Observing Gravitational Waves from Core-Collapse Supernovae in the Advanced Detector Era

TL;DR

This paper evaluates the potential for detecting gravitational waves from core-collapse supernovae with advanced detectors, highlighting detection ranges for various scenarios and models in the local universe.

Contribution

It provides a comprehensive analysis of GW detectability from CCSNe using realistic noise models and explores detection prospects for different supernova emission scenarios.

Findings

Detectability of CCSNe within 5.5 kpc for neutrino-driven explosions.

Detection of rapidly rotating core collapse up to 50 kpc.

Extreme GW emission models detectable up to 3.52 Mpc.

Abstract

The next galactic core-collapse supernova (CCSN) has already exploded, and its electromagnetic (EM) waves, neutrinos, and gravitational waves (GWs) may arrive at any moment. We present an extensive study on the potential sensitivity of prospective detection scenarios for GWs from CCSNe within 5Mpc, using realistic noise at the predicted sensitivity of the Advanced LIGO and Advanced Virgo detectors for 2015, 2017, and 2019. We quantify the detectability of GWs from CCSNe within the Milky Way and Large Magellanic Cloud, for which there will be an observed neutrino burst.

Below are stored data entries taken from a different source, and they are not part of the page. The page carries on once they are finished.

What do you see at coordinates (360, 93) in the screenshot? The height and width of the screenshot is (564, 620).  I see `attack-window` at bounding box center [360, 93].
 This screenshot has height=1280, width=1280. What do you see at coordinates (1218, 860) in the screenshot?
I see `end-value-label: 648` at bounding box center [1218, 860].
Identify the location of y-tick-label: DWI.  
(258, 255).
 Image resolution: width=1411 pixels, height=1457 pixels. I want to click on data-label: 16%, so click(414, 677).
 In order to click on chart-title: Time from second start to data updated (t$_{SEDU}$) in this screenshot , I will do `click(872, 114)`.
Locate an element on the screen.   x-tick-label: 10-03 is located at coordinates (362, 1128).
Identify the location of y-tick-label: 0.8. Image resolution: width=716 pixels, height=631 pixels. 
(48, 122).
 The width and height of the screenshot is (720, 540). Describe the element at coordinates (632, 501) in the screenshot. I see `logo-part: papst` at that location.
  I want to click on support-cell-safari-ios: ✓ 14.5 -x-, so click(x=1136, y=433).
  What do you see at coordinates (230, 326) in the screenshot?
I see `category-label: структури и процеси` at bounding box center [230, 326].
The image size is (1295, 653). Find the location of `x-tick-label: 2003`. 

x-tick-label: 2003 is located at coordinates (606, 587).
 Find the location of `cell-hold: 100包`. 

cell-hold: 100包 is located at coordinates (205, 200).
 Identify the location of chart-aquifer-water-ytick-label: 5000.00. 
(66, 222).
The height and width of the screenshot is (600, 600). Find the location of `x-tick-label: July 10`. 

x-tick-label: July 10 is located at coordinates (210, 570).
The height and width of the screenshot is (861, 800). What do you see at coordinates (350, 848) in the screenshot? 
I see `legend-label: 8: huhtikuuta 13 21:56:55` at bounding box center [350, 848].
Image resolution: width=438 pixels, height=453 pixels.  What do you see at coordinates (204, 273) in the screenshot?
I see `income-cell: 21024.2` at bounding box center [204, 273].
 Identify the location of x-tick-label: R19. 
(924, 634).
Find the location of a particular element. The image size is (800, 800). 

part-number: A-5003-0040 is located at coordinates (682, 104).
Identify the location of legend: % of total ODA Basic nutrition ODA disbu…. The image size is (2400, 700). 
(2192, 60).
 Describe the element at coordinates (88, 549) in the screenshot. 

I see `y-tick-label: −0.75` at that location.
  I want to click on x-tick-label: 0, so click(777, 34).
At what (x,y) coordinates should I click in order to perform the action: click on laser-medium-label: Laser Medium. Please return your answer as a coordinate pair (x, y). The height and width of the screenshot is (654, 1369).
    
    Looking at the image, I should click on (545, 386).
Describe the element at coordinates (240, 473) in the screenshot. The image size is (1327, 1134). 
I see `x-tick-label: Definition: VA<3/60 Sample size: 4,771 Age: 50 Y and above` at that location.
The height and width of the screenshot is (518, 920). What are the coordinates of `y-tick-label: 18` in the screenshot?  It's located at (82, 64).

We also consider extreme GW emission scenarios for more distant CCSNe with an associated EM signature. We find that a three detector network at design sensitivity will be able to detect neutrino-driven CCSN explosions out to ~5.5 kpc, while rapidly rotating core collapse will be detectable out to the Large Magellanic Cloud at 50kpc. Of the phenomenological models for extreme GW emission scenarios considered in this study, such as long-lived bar-mode instabilities and disk fragmentation instabilities, all models considered will be detectable out to M31 at 0.77 Mpc, while the most extreme models will be detectable out to M82 at 3.52 Mpc and beyond.